SABIC Agri‑Nutrients (Saudi Arabia)

The firm offers direct exposure to higher urea pricing, with nitrogen demand viewed as more resilient than phosphates and potash. HSBC expects nitrogen prices to settle at a higher post‑crisis base due to ongoing supply shocks. The SAFCO 6 and 7 projects will add roughly 3.8 million tonnes of blue ammonia and urea capacity, compared with the existing 4.8 million tonnes, supporting medium‑term volume growth. SABIC Agri‑Nutrients posted a 22% year‑on‑year decline in first‑quarter net profit, driven by lower average selling prices, while sales volumes remained stable.

ALDAR Properties (UAE)

ALDAR delivered first‑quarter 2026 EBITDA that beat expectations, growing 22% year‑over‑year, with investment‑adjusted EBITDA up 18% on the back of high occupancy and rental growth. The company maintains a record backlog of AED 72.1 billion and a replenished land bank with a gross development value of AED 61 billion, providing strong earnings visibility. Net profit rose 15% in the quarter, and ALDAR announced a joint‑venture acquisition of Al Hamra Mall for AED 410 million.

Alpha Bank (Greece)

HSBC expects Alpha Bank to deliver the strongest earnings‑per‑share compound annual growth rate among Greek banks, estimated at roughly 17%. The full‑year consolidation of Astrobank in 2026 is projected to lift earnings, while the addition of Axia investment‑banking and the Altius and Universal insurance operations should accelerate fee growth and reduce reliance on net interest margin. Alpha Bank recently completed the sale of a non‑performing loan portfolio with a gross book value of €0.5 billion and reaffirmed its full‑year 2026 guidance.

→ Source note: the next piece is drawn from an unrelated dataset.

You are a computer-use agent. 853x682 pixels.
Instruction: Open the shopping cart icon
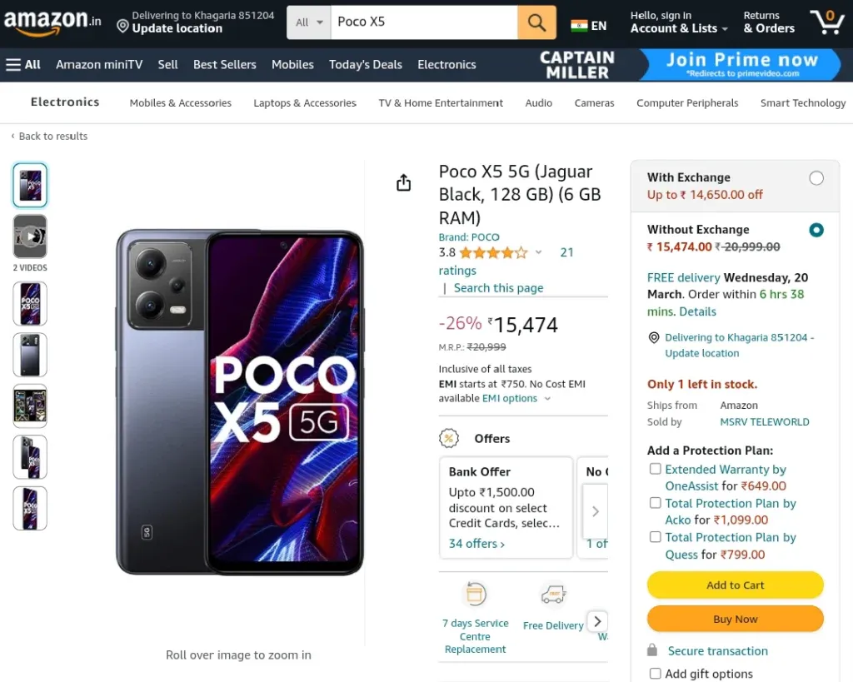tap(827, 22)
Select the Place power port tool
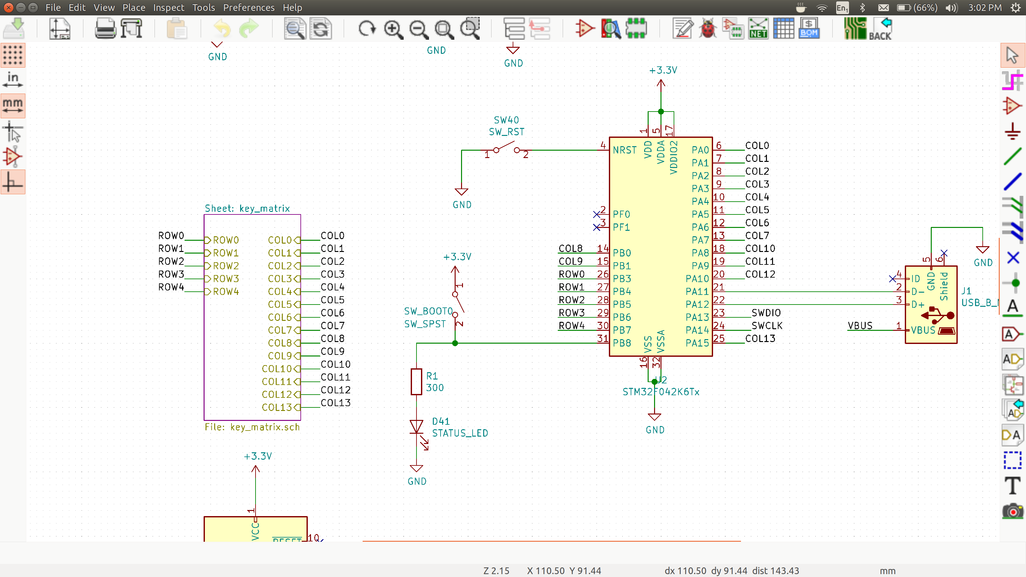 (x=1012, y=131)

Sibanye Stillwater (South Africa)

EBITDA for Sibanye Stillwater is expected to grow 48% year‑over‑year in 2026 under HSBC’s price assumptions, reflecting significant operating leverage in precious‑metals. The company’s leverage has improved to 0.59 times net debt to adjusted EBITDA, and dividends have been reinstated. Exposure to lithium through Keliber adds longer‑term growth optionality. Jefferies analysts upgraded Sibanye to “Buy” from “Hold”, citing a more positive outlook for platinum‑group‑metal prices and progress in deleveraging.

Astor Enerji (Turkey)

U.S. export orders to Astor Enerji have reached approximately USD 1 billion year‑to‑date, with the United States now accounting for two‑thirds of the company’s estimated backlog. HSBC forecasts revenue to more than double from roughly USD 1.1 billion in 2026 to about USD 2.4 billion in 2028, while EBITDA margins are expected to improve from the low‑30% range toward the high‑30% range.

Marafiq (Saudi Arabia)

Marafiq anticipates receiving tariff‑discount compensation beginning in the second quarter and continuing into the third quarter of 2026. In early May 2026 the company disclosed discussions about selling power output on a cost‑plus basis, a move intended to mitigate margin compression arising from recent fuel‑price hikes.